ВЫБРАННЫЙ ТЕКСТ:
────────────────

Но тот уже слишком отдалился от движения, у истоков которого сам стоял, для того чтобы эффективно повлиять на ситуацию. Он пригласил всех ведущих представителей Форума в Ланы на переговоры с целью примирения сторон, но все было напрасно. В конце концов Гавел принял, пусть и нехотя, идею подготовки соглашения о разделении Форума. Его отношения с Клаусом, которые никогда не были сколько-нибудь теплыми, испортились еще раньше, когда Гавел – после жалоб отдельных членов правительства на властные амбиции министра финансов и его неспособность работать в команде (если он ее не возглавлял) – попытался лишить Клауса исполнительных функций. Размышляя после выборов о составе нового правительства, он с подачи некоторых видных членов Форума предложил Клаусу чрезвычайно важную, но не политическую должность управляющего Государственным банком. Попытка полностью провалилась, показав (не в последний раз), что при лобовом столкновении Гавел не умеет противостоять сопернику, для которого те или иные резоны или уважение к президенту ничего не значат. Это было столкновение двух миров: в одном доминировали понятия общественного блага, нравственности, дружбы и личной ответственности, а во втором имели силу претензии отдельных индивидов, власть, конкуренция и политические механизмы. В Вацлаве Клаусе сторонник «неполитической политики» нашел безоговорочно политическое существо.

Мирное разделение Гражданского форума, однако, послужило моделью еще более важного события, которое в тот момент никто не мог себе представить. Клаус, настаивая на разделении Форума, которое развязывало ему руки для преобразования одного крыла движения в самостоятельную политическую партию, где его лидерству никто бы не угрожал, проявил не только жесткость, но и практичность. Он не собирался ввязываться в споры о том, какая из двух партий унаследует название «Форум», какая сохранит за собой его имущество и будет его правопреемницей. Ко всем этим вопросам он подходил разумно, а зачастую и великодушно. Это позволяло ему сосредоточиться на главной цели, состоявшей вовсе не в том, чтобы подчинить себе движение, а в том, чтобы взять в свои руки бразды правления. В глазах своих противников он становился могильщиком революции. В глазах сторонников – глашатаем нового устройства.

────────────────

ЗАДАНИЕ 1: Скопируйте целиком и без единого изменения приведенный выше фрагмент о разделении Гражданского форума.

────────────────

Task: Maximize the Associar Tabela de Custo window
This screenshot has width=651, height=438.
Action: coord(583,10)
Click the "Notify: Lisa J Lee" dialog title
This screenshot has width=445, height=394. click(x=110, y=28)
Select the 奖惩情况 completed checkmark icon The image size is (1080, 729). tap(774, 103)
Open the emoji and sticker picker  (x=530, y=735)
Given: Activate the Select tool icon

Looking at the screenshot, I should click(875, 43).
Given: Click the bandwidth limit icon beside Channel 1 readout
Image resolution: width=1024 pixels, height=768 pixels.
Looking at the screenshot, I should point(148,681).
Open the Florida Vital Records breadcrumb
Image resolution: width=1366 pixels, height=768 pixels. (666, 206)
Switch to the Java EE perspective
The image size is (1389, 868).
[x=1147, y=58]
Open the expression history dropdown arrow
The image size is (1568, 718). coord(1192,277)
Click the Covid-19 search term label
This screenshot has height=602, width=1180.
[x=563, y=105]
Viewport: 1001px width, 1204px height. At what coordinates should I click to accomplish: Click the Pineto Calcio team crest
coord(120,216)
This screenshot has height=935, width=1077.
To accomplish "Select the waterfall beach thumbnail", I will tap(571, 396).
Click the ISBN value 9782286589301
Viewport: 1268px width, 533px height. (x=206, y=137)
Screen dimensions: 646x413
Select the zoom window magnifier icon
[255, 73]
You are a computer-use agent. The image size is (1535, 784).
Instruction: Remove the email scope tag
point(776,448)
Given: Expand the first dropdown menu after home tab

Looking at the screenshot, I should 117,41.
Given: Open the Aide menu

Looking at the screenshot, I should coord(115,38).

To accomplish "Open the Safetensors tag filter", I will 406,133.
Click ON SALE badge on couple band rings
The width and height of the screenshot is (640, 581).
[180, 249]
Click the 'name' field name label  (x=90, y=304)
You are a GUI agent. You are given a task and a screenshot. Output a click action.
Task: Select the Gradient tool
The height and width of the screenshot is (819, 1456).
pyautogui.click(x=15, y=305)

────────────────

ЗАДАНИЕ 2: Повторите без изменений строки записей, начиная со строки, где есть «This screenshot has height=935, width=1077.», и до конца записей, включая обе границы.

ОЖИДАЕМЫЙ ОТВЕТ 1:
Но тот уже слишком отдалился от движения, у истоков которого сам стоял, для того чтобы эффективно повлиять на ситуацию. Он пригласил всех ведущих представителей Форума в Ланы на переговоры с целью примирения сторон, но все было напрасно. В конце концов Гавел принял, пусть и нехотя, идею подготовки соглашения о разделении Форума. Его отношения с Клаусом, которые никогда не были сколько-нибудь теплыми, испортились еще раньше, когда Гавел – после жалоб отдельных членов правительства на властные амбиции министра финансов и его неспособность работать в команде (если он ее не возглавлял) – попытался лишить Клауса исполнительных функций. Размышляя после выборов о составе нового правительства, он с подачи некоторых видных членов Форума предложил Клаусу чрезвычайно важную, но не политическую должность управляющего Государственным банком. Попытка полностью провалилась, показав (не в последний раз), что при лобовом столкновении Гавел не умеет противостоять сопернику, для которого те или иные резоны или уважение к президенту ничего не значат. Это было столкновение двух миров: в одном доминировали понятия общественного блага, нравственности, дружбы и личной ответственности, а во втором имели силу претензии отдельных индивидов, власть, конкуренция и политические механизмы. В Вацлаве Клаусе сторонник «неполитической политики» нашел безоговорочно политическое существо.

Мирное разделение Гражданского форума, однако, послужило моделью еще более важного события, которое в тот момент никто не мог себе представить. Клаус, настаивая на разделении Форума, которое развязывало ему руки для преобразования одного крыла движения в самостоятельную политическую партию, где его лидерству никто бы не угрожал, проявил не только жесткость, но и практичность. Он не собирался ввязываться в споры о том, какая из двух партий унаследует название «Форум», какая сохранит за собой его имущество и будет его правопреемницей. Ко всем этим вопросам он подходил разумно, а зачастую и великодушно. Это позволяло ему сосредоточиться на главной цели, состоявшей вовсе не в том, чтобы подчинить себе движение, а в том, чтобы взять в свои руки бразды правления. В глазах своих противников он становился могильщиком революции. В глазах сторонников – глашатаем нового устройства.

ОЖИДАЕМЫЙ ОТВЕТ 2:
This screenshot has height=935, width=1077.
To accomplish "Select the waterfall beach thumbnail", I will tap(571, 396).
Click the ISBN value 9782286589301
Viewport: 1268px width, 533px height. (x=206, y=137)
Screen dimensions: 646x413
Select the zoom window magnifier icon
[255, 73]
You are a computer-use agent. The image size is (1535, 784).
Instruction: Remove the email scope tag
point(776,448)
Given: Expand the first dropdown menu after home tab

Looking at the screenshot, I should 117,41.
Given: Open the Aide menu

Looking at the screenshot, I should coord(115,38).

To accomplish "Open the Safetensors tag filter", I will 406,133.
Click ON SALE badge on couple band rings
The width and height of the screenshot is (640, 581).
[180, 249]
Click the 'name' field name label  (x=90, y=304)
You are a GUI agent. You are given a task and a screenshot. Output a click action.
Task: Select the Gradient tool
The height and width of the screenshot is (819, 1456).
pyautogui.click(x=15, y=305)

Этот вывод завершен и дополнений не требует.